O Tribunal de Justiça do Rio de Janeiro autorizou esta semana a operação da Buser no transporte intermunicipal, revertendo uma decisão anterior que proibia a atividade. Em um julgamento da 6ª Câmara de Direito Público, os desembargadores concluíram que o modelo da empresa não se configura como irregular na prestação de serviços de transporte de passageiros.
A Corte reconheceu que a Buser atua como uma plataforma que intermedeia a conexão entre passageiros e empresas de fretamento, em vez de operar linhas regulares com itinerários fixos. O serviço foi classificado como fretamento colaborativo, onde grupos de usuários se organizam para dividir os custos das viagens.

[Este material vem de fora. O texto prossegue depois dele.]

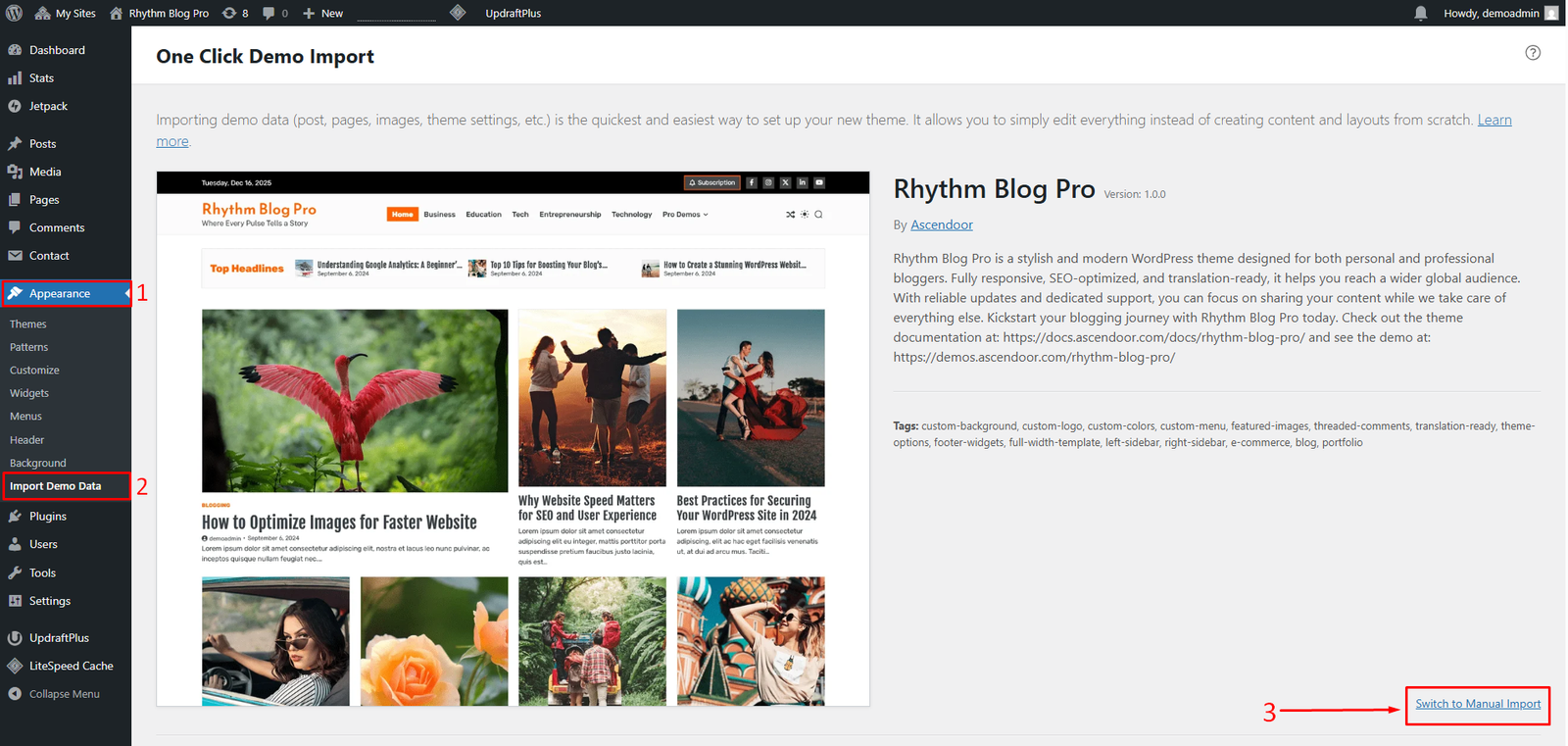Open the Ascendoor author link
The height and width of the screenshot is (746, 1568).
pos(941,224)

A decisão foi tomada em resposta a recursos da Buser e da Associação Brasileira dos Fretadores Colaborativos (Abrafrec), enquanto os pedidos do Sindicato das Empresas de Transportes Rodoviários Intermunicipais do Estado do Rio de Janeiro (Sinterj) foram rejeitados. A ação coletiva contra a Buser foi considerada improcedente, e os desembargadores enfatizaram a importância da livre concorrência e da iniciativa privada.
O tribunal argumentou que a ausência de uma regulamentação específica para esse tipo de intermediação não torna a atividade ilegal. Assim, o modelo da Buser não deve ser automaticamente comparado ao transporte público regular, mesmo por oferecer deslocamentos entre cidades.
Essa decisão acontece em um contexto de debates jurídicos sobre fretamento colaborativo em todo o país. Em São Paulo, por exemplo, uma decisão recente de primeira instância interpretou de forma contrária, considerando a venda de assentos sem autorização como transporte regular, o que resultou em uma proibição local.
No Rio de Janeiro, a decisão fortalece a presença da Buser no mercado e representa uma nova derrota para as empresas tradicionais que buscam barrar a expansão desse modelo. Para os usuários, isso significa que a opção de contratar viagens intermunicipais pela plataforma permanece disponível, enquanto para as empresas de transporte convencionais, o tribunal deixou claro que, por ora, a Buser não é caracterizada como clandestina ou como uma linha regular disfarçada.